A review and analysis of 26 validated hospital readmission risk prediction models found that most, whether for hospital comparison or clinical purposes, have poor predictive ability, according to an article in the Oct.19 issue of the Journal of the American Medical Association. The study authors added that although such models may “prove useful” in certain settings, efforts to improve their performance are needed as use becomes more widespread.
“An increasing body of literature attempts to describe and validate hospital readmission risk prediction tools,” according to background information in the article. “Predicting hospital readmission risk is of great interest to identify which patients would benefit most from care transition interventions, as well as to risk-adjust readmission rates for the purposes of hospital comparison.”
Devan Kansagara, MD, of Portland Veterans Affairs Medical Center and Oregon Health and Science University in Portland, Ore., and colleagues conducted a systematic review of studies on validated readmission risk prediction models to examine their performance and assess their suitability for clinical or administrative use.
Of 7,843 citations reviewed, 30 studies of 26 unique models across a broad variety of settings and patient populations met the inclusion criteria. Total sample size ranged from 173 patients to more than 2.7 million patients.
Among the models, the outcome of 30-day readmission was reported most commonly, although some models used other follow-up intervals ranging from 14 days to four years. Fourteen models were based on retrospective administrative data and could potentially be used for hospital comparison purposes. Most of these included variables for medical comorbidity and use of prior medical services. Of these models, nine were tested in large U.S. populations and had poor discriminative ability.
“Seven models could potentially be used to identify high-risk patients for intervention early during a hospitalization, and five could be used at hospital discharge. Six studies compared different models in the same population and two of these found that functional and social variables improved model discrimination,” Kansagara and colleagues wrote. “Although most models incorporated variables for medical comorbidity and use of prior medical services, few examined variables associated with overall health and function, illness severity or social determinants of health.”
The researchers added that the “poor discriminative ability of most of the administrative models” raises concern about the ability to standardize risk across hospitals to fairly compare hospital performance. “Until risk prediction and risk adjustment become more accurate, it seems inappropriate to compare hospitals in this way and reimburse (or penalize) them on the basis of risk-standardized readmission rates,” they wrote.
The authors added that additional research is needed to assess the true preventability of readmissions in U.S. health systems.

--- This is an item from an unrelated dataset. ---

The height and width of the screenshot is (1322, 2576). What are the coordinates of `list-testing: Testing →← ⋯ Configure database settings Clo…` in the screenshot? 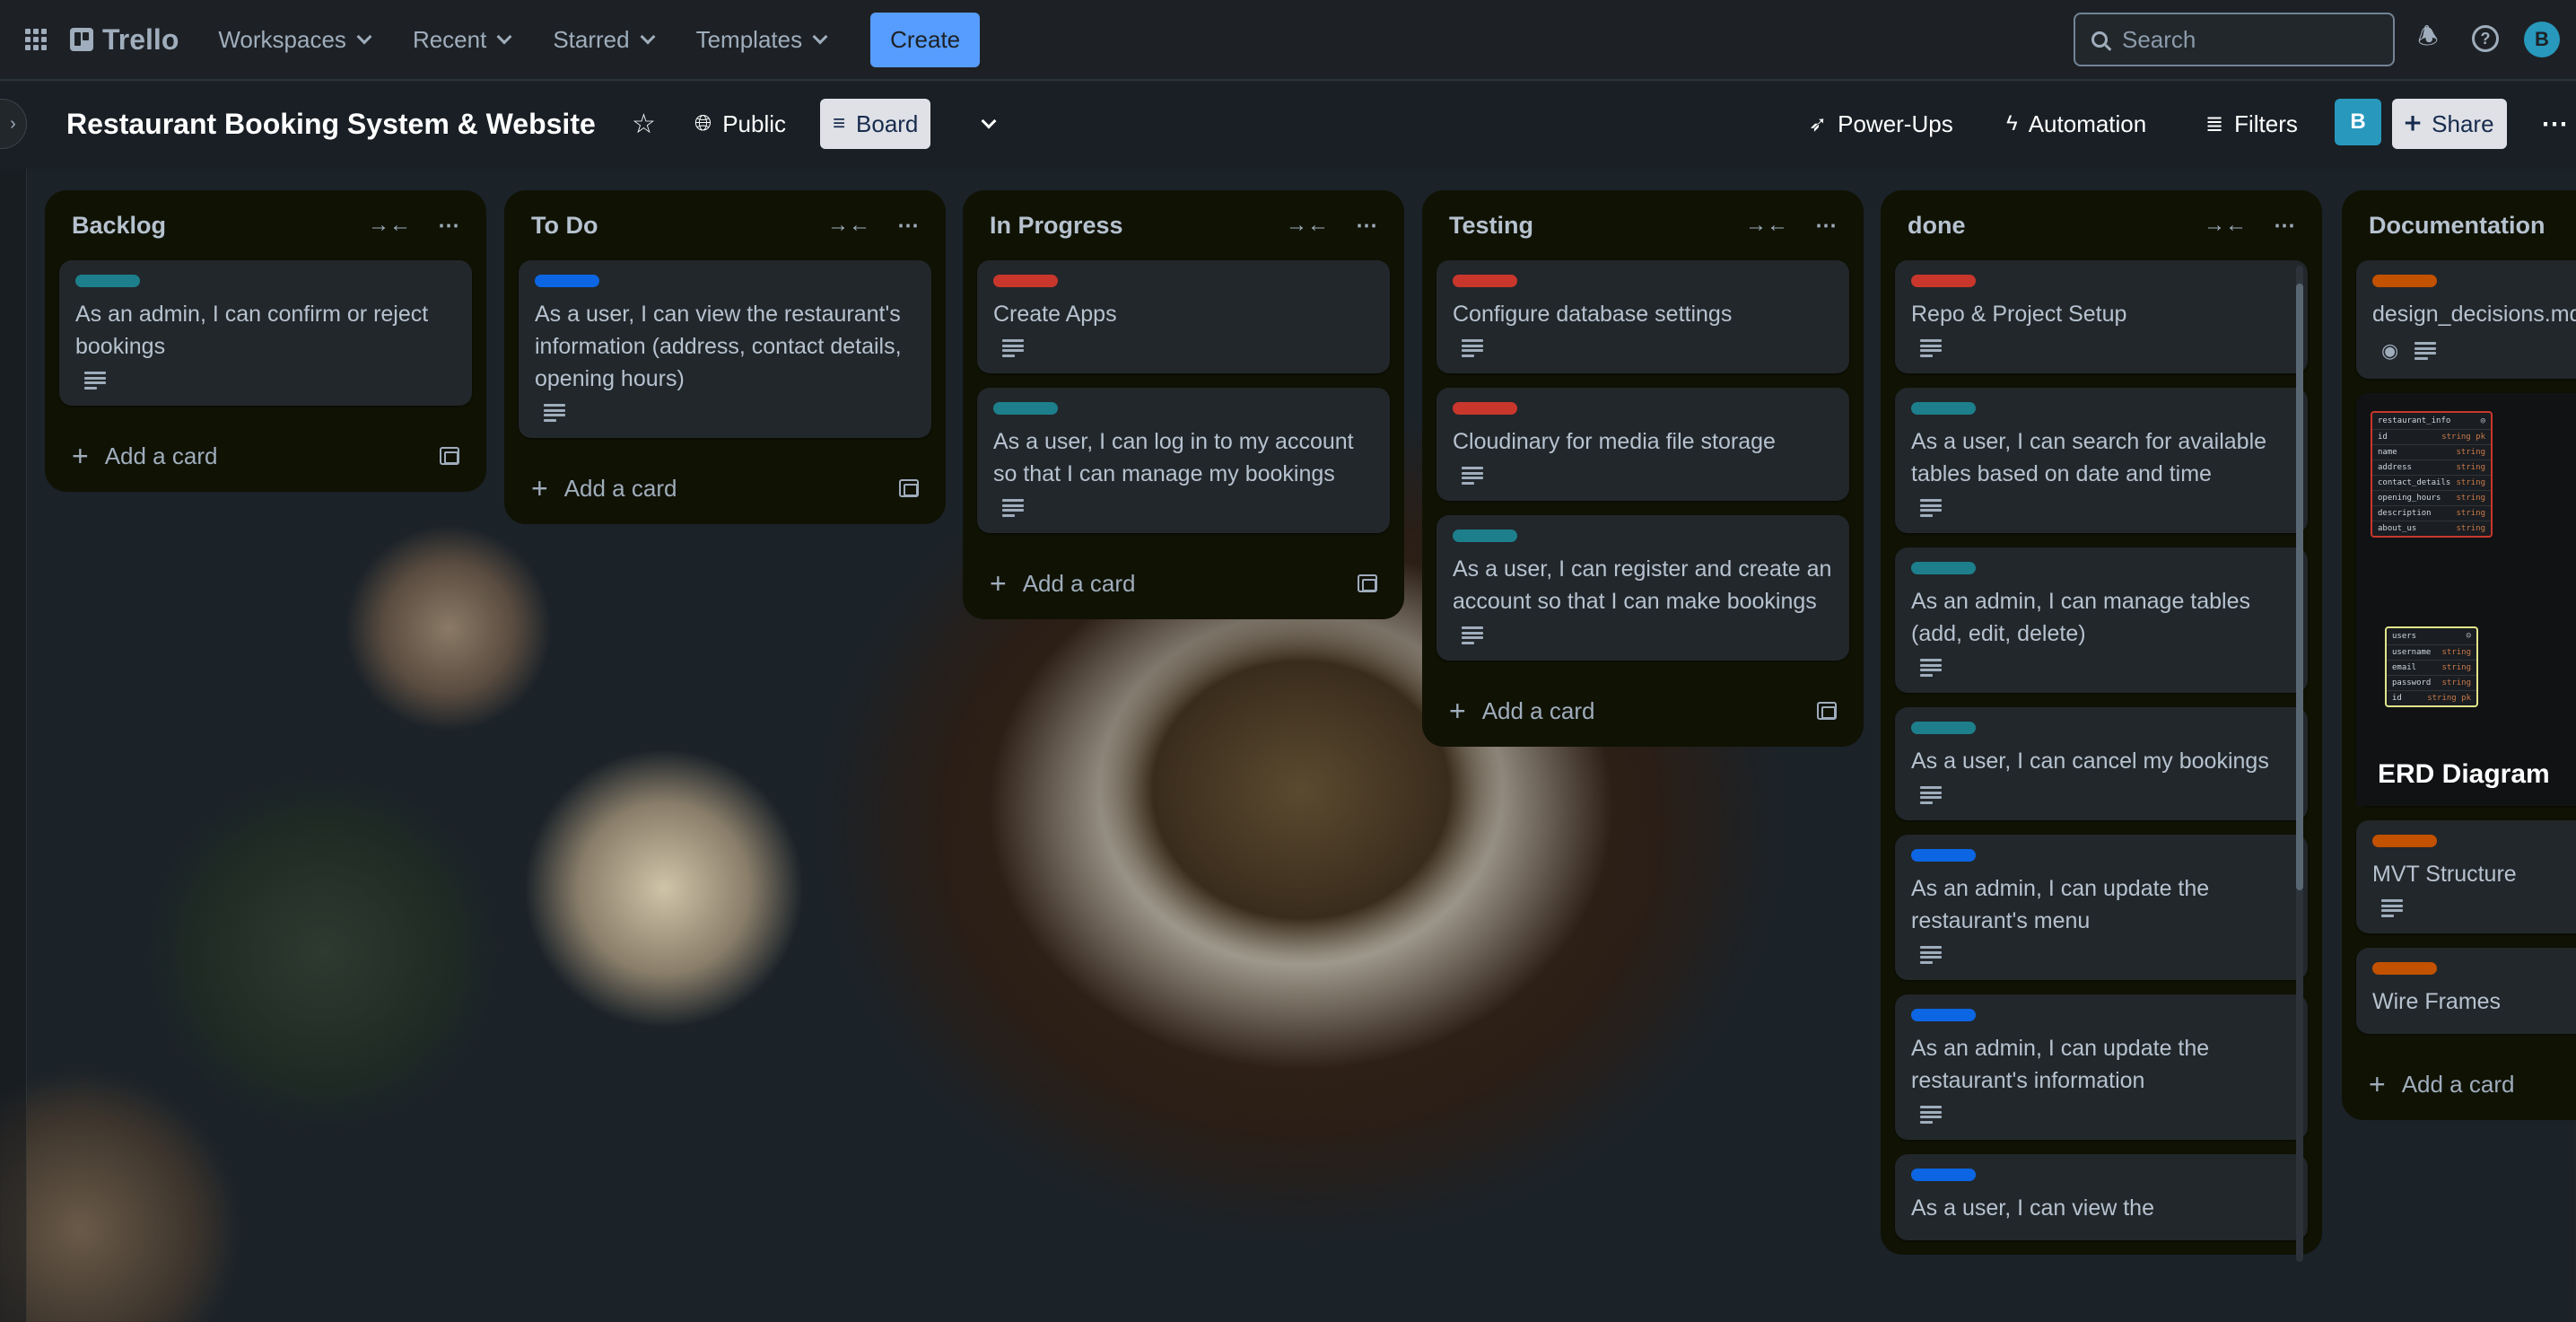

“Given the broad variety of factors that may contribute to preventable readmission risk, models that include factors obtained through medical record review or patient report may be valuable,” the authors wrote. “Innovations to collect broader variable types for inclusion in administrative data sets should be considered. Future studies should assess the relative contributions of different types of patient data (e.g., psychosocial factors) to readmission risk prediction by comparing the performance of models with and without these variables in a given population. These models should ideally be based on population-specific conceptual frameworks of risk.”
Kansagara and colleagues concluded that most models created to date, whether for hospital comparison or clinical purposes, have poor predictive ability. “Although in certain settings such models may prove useful, better approaches are needed to assess hospital performance in discharging patients, as well as to identify patients at greater risk of avoidable readmission,” they wrote.